Assessment for Time Series Modules I and II, Fall 2008, Dickey
1. What will be the resulting printout from this program in SAS?
DATA A; DIFF = “12SEP1959”d – “03SEP1959”d; PROC PRINT; RUN;
The point here is to realize that dates in SAS are numbers of days from a start date so that the range here would count the 4th, 5th, up through the 12th, so that is 9 days. The number 9 will appear. Try it and see.
What will it be if we omit the two d symbols in the dates?
Without the d these are character strings which cannot be subtracted and hence the value will be missing (.)
2. I have a model with an intercept and ramp intervention (and nothing else) and it gives these predicted values (P) of gas prices through the (hypothetical) historic data:
date P
10OCT08 $3.250
11OCT08 $3.250
( Etc. )
23OCT08 $3.250
24OCT08 $3.245
25OCT08 $3.240
26OCT08 $3.235
27OCT08 $3.230
28OCT08 $3.225
29OCT08 $3.220
Compute the predicted values of gas prices for the next 2 days (Oct. 30 and 31)
The ramp is linear after an initial constant period and is descending at rate ½ cent per day. Predictions are 3.215 and 3.210.
Now suppose that the residuals rt from your model follow the autoregressive process rt = 0.8rt-1 + et where et is an independent (white noise) series and suppose your last two observed gas prices were $3.27 and $3.32 on the 28th and 29th respectively. What now are your 2 forecasts into the future?

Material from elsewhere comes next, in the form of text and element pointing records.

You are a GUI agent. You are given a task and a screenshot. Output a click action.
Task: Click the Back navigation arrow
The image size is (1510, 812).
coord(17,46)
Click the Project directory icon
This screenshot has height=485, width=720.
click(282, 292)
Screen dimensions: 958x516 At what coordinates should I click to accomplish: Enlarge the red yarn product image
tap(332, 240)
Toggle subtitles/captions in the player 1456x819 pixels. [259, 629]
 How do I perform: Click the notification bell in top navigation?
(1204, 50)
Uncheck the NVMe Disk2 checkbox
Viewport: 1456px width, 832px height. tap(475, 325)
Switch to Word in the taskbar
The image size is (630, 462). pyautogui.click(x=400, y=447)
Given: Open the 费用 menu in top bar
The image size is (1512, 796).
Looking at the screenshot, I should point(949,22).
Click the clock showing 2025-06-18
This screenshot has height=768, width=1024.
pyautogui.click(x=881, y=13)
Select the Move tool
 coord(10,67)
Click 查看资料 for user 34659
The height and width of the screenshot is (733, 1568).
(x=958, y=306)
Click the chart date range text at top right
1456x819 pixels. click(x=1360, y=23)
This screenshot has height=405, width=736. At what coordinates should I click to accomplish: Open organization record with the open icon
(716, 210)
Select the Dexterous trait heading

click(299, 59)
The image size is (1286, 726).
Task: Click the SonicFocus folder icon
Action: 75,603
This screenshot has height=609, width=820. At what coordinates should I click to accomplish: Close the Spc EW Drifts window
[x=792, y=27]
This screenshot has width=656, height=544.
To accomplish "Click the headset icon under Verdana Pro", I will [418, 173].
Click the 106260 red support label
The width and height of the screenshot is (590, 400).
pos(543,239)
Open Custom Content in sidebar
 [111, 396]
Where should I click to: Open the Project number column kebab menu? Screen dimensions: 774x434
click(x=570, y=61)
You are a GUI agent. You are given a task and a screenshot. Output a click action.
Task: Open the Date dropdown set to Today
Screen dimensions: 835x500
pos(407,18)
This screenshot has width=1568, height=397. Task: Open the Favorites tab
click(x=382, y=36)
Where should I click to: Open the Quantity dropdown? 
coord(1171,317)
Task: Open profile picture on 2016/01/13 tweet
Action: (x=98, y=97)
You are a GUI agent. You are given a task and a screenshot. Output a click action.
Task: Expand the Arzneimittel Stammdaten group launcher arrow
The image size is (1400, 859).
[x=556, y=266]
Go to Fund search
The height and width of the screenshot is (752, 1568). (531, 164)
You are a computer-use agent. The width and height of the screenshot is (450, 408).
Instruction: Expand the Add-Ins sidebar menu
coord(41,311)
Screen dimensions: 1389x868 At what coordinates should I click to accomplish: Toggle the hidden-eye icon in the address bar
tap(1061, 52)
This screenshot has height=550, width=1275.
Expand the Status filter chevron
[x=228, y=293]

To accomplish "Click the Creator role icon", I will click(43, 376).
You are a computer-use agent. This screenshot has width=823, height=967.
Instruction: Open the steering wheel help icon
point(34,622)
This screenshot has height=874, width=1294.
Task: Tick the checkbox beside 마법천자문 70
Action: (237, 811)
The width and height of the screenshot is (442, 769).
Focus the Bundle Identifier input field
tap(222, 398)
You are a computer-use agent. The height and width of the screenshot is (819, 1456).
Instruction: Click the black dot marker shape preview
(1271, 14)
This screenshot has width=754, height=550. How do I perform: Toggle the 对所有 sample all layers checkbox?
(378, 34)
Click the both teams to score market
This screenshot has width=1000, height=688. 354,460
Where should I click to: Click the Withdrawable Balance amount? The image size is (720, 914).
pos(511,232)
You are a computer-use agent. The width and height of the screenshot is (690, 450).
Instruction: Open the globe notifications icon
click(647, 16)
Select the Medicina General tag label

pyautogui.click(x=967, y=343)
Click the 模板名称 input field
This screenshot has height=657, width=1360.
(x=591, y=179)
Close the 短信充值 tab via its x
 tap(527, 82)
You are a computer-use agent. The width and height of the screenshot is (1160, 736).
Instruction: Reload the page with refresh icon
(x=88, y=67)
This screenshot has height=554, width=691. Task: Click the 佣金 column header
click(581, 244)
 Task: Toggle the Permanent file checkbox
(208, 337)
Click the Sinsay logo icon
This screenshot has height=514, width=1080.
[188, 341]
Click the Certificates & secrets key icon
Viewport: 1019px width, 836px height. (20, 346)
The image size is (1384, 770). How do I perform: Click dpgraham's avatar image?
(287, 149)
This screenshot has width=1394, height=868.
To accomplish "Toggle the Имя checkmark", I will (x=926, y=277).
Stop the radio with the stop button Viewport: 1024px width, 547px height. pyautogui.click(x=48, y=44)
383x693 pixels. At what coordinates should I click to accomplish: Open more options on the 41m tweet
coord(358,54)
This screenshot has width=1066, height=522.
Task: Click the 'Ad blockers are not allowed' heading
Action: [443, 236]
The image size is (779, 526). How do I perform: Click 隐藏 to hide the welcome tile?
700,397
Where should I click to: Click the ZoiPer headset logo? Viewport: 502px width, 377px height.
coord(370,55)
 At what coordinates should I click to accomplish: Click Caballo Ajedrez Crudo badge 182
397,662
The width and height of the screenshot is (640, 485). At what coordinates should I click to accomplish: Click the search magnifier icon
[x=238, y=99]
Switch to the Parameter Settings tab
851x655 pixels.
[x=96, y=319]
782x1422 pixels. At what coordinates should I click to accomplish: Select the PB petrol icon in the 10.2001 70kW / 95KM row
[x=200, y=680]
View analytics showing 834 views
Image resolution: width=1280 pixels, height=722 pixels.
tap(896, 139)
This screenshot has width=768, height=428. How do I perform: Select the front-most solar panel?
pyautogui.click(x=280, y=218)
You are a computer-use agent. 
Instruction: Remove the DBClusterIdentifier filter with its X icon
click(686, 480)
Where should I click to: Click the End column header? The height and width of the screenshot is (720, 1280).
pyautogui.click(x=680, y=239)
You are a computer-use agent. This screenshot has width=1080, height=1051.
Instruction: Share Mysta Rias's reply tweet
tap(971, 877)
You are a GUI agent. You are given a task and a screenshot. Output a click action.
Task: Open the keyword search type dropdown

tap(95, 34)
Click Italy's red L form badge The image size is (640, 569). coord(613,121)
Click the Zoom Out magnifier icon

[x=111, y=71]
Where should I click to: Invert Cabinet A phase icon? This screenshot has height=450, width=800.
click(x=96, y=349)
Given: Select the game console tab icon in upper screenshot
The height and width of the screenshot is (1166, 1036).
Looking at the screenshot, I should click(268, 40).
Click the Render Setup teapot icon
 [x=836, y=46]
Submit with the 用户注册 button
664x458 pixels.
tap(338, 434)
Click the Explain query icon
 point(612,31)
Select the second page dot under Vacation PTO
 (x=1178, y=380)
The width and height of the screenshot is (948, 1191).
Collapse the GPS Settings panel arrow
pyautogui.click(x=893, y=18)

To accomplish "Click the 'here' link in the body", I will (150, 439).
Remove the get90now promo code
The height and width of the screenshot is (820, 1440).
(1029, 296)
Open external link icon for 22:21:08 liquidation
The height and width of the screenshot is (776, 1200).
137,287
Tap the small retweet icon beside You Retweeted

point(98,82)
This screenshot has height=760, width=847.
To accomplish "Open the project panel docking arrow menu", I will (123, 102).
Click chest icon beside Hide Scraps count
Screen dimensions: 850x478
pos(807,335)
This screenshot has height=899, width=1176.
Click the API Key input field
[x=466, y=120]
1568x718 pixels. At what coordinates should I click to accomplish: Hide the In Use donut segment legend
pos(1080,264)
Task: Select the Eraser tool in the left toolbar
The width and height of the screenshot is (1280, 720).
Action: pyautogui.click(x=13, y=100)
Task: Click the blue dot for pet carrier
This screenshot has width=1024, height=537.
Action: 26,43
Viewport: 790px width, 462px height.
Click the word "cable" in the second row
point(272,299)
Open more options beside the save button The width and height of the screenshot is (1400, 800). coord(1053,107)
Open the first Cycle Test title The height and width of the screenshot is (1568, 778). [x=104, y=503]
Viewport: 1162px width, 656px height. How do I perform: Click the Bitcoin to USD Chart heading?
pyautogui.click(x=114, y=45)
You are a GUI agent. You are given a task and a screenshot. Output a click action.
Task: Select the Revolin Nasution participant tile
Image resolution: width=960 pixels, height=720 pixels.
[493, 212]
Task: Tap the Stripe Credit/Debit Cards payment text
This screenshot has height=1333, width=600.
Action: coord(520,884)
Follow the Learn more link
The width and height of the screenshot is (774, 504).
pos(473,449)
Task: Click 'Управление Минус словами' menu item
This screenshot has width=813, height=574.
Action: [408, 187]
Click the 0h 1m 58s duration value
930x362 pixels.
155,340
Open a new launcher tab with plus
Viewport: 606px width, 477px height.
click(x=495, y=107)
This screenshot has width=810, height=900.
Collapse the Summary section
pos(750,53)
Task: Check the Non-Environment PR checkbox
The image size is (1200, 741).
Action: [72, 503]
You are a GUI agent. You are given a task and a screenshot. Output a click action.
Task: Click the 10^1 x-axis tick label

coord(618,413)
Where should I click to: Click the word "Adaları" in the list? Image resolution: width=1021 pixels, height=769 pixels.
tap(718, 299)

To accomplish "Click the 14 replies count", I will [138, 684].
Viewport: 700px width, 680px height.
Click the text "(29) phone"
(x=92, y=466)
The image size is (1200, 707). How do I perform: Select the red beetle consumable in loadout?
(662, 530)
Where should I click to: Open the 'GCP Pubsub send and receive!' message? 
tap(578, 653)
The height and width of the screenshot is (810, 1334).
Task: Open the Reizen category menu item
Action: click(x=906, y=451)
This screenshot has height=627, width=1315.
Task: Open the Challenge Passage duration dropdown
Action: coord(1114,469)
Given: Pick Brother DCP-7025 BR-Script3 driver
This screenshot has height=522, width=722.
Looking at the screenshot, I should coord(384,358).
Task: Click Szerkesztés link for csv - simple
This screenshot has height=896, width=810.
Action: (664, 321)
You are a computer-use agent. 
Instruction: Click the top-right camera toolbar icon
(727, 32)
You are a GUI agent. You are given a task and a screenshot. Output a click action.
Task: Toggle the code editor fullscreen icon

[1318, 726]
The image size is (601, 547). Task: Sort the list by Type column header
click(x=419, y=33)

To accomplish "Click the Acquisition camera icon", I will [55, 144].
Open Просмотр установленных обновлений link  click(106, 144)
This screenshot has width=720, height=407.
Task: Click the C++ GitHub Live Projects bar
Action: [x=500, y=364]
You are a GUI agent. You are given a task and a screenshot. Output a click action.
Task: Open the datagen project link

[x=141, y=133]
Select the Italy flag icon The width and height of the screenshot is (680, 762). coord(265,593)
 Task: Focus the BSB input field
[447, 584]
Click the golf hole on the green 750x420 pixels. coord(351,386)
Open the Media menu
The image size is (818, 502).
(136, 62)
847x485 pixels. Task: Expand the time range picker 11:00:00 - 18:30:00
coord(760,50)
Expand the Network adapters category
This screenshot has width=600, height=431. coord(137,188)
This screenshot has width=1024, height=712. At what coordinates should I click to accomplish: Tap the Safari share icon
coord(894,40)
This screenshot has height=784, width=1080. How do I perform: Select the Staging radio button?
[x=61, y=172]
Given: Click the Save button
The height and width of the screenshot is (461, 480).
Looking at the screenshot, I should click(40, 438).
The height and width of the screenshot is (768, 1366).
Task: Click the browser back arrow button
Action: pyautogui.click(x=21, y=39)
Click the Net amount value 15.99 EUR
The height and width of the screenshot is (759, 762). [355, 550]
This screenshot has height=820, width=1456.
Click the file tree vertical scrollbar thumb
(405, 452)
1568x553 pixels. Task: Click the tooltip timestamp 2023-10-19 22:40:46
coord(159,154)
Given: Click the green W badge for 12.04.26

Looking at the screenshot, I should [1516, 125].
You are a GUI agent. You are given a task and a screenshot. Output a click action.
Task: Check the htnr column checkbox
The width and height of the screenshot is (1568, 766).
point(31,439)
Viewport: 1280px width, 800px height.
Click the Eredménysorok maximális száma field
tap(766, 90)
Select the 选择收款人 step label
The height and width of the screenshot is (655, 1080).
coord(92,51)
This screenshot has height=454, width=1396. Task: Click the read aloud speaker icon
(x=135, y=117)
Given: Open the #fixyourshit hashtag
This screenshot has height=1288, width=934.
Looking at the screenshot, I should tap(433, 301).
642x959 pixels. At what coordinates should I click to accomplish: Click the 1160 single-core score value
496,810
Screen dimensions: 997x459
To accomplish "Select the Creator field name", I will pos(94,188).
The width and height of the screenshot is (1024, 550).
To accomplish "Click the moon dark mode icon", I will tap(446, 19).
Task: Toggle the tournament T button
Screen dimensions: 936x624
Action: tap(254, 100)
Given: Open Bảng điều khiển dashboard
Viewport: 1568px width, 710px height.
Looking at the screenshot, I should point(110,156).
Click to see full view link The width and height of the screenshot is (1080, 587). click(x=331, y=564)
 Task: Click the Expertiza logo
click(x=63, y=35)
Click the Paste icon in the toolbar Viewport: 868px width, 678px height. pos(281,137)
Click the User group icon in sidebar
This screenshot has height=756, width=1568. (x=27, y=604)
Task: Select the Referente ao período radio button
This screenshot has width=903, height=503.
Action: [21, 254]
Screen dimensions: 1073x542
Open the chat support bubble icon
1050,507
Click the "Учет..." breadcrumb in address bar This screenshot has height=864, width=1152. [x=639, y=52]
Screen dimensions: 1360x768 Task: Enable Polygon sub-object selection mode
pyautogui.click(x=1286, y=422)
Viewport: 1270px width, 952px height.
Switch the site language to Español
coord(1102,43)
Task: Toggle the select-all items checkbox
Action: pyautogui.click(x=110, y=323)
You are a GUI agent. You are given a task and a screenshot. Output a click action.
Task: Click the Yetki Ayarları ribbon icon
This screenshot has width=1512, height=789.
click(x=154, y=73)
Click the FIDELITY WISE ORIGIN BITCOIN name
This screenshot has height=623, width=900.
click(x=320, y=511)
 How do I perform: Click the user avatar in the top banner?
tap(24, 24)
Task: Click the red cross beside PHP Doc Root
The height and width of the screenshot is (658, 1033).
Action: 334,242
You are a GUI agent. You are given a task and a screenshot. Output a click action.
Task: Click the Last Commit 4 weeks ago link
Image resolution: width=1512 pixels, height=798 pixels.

The first point to note is the AR(1) nature of r, so that only the most recent residual matters: rt = 3.320-3.220 = 0.100. What is rt+1? It is rt+1 = 0.8rt + et+1 but et+1 has yet to occur and is uncorrelated with anything that has happened so far (white noise definition). The mean of the e’s is 0 and that is where the highest part of the normal curve is (0 most likely value of e).
With that in mind we modify our 3.215 prediction with an extra 0.8(0.100) getting 3.215+0.080 = 3.295. Without data there, this 0.080 is our best guess at the next r and the one following that we would guess to be 0.8(0.08) = 0.064 so our 3.210 prediction gets changed to 3.274 (or you could just report 3.27 if you’re doing no more calculations).
3. I have an intervention model that I built on some historic data on weekly sales of toothpaste. I noticed that when I put up an end of aisle display, my weekly sales increased immediately by 20 and then dropped back toward the usual steady state sales (50 tubes of toothpaste per week) at an exponential rate 0.8 per week, in other words my fitted model was Yt = 50 + 20 Xt/(1-0.8 B) where Xt is a point intervention variable and B is the usual backshift operator. Assuming this model works in the future, I plan to put up an end of aisle display for next week (it goes up on Sunday night and my week is Monday – Saturday) I am closed on Sunday so it does not matter what time of day the display went up. Predict my next 2 weeks’ sales .
On this one, you might answer in one of two ways. It appears in the past that the initial appearance of the end of aisle display causes a jump in sales that later falls off (the point intervention). Starting at 50 we jump to 50+20=70 followed by 50 + .8(20) = 66 followed by 50 + .64(20)=62.8 etc. Notice that in the long run you would go back to business as usual, 50 per week.
Now if you thought that this time the end of aisle display would stay up whereas the other times it was taken down after that one week, you might think about the step intervention which would give 70, 86, 98.8 etc. (accumulating the exponential effects over time) which is an OK answer too.
4. What are the first 3 autocorrelations (lag 1 _____, lag2 _____ , lag 3______) for an autoregressive lag 1, AR(1), model with autoregressive parameter 0.8? What would they be for a moving average model with parameter 0.8? lag 1 _____, lag 2 ______, lag 3______.
They die off exponentially: 0.8 0.64 0.512 for AR
In the MA(1) model the variance would be 1.64 times sigma squared. The lag 1 covariance
E{(e(t)-.8 e(t-1))(e(t-1)-.8 e(t-2))} = -.8 sigma squared
So the correlation is -0.8/1.64, a little less than -0.5. This was probably the most mathematical of the questions.
5. In the forecasting system we have been using, there is a white noise test (the graph you see on the left when you use the 0.05 icon in that system). When we see that for the model residuals, we want the blue bars to be small or nonexistent, that is, we do not want to reject the null hypothesis. In words, why is that desirable? You might explain by telling what would be the practical implications if we did reject our null hypothesis on the white noise test of residuals.
We are testing the residuals to see if they are white noise. That is our null hypothesis, and failure to reject it is indicated by small bars. If there were significant correlation in the residuals, that means there is information in the past data that we did not use in our model. It would imply a model that is not rich enough and thus we should go back and try again.